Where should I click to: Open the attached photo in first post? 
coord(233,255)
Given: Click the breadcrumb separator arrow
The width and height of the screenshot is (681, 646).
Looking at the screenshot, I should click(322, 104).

____

• **WHAT IS NEEDED**: Convert the records above into a JSON list of strings, with one string per line and blank lines omitted.

• **SOLVED EXERCISE**:
[
  "Where should I click to: Open the attached photo in first post? ",
  "coord(233,255)",
  "Given: Click the breadcrumb separator arrow",
  "The width and height of the screenshot is (681, 646).",
  "Looking at the screenshot, I should click(322, 104)."
]